• [Activity]:
Take the lines from the one with "The image size" to the end of the listing, both ends included, and quote them exactly, leaving pictures out.

── Source data

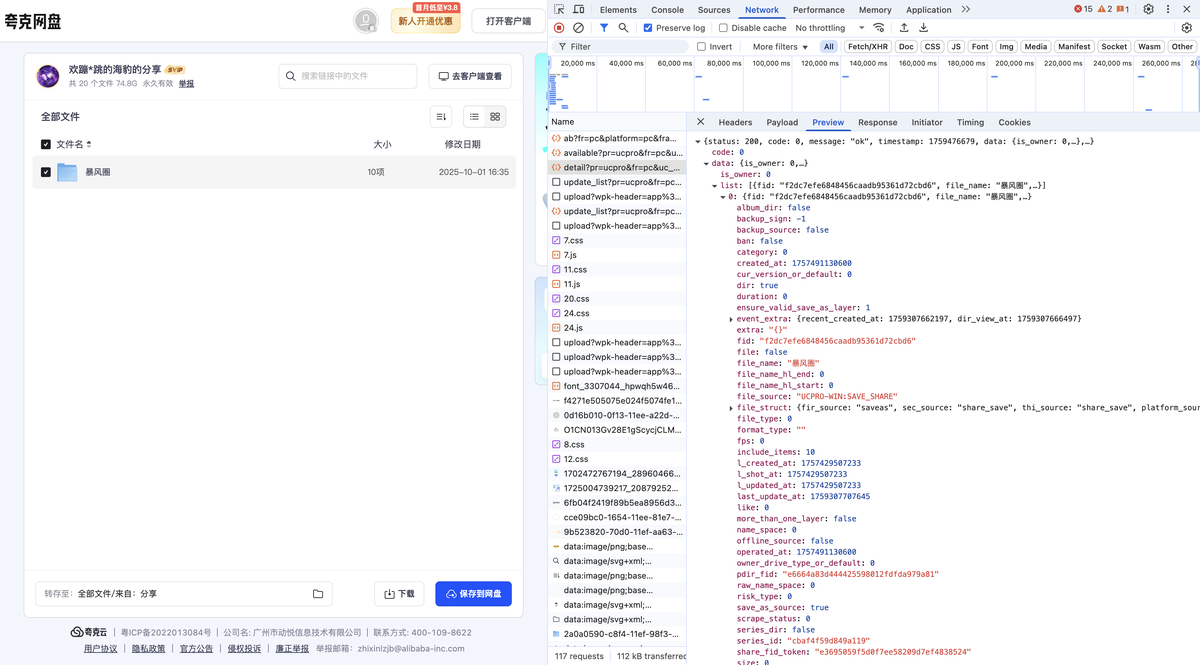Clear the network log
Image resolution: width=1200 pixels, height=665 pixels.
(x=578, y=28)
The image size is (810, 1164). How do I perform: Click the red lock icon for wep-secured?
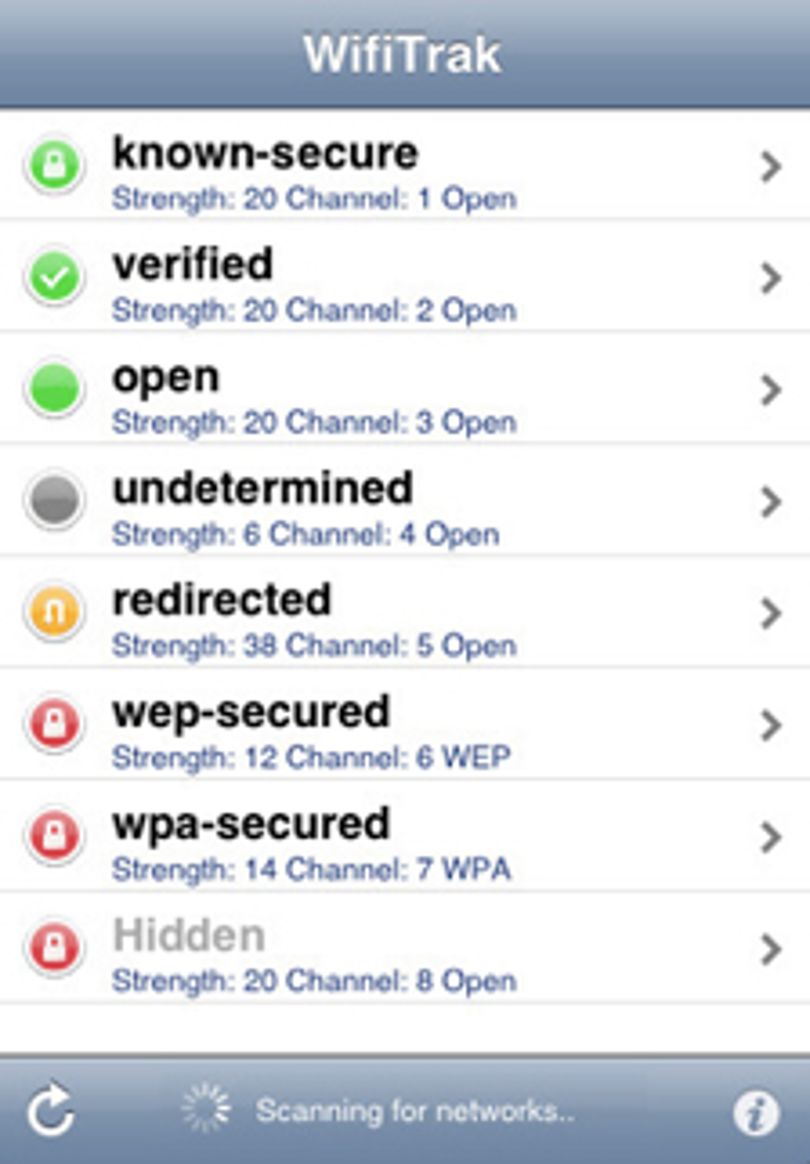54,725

────

• [Solution below]:
The image size is (810, 1164). How do I perform: Click the red lock icon for wep-secured?
54,725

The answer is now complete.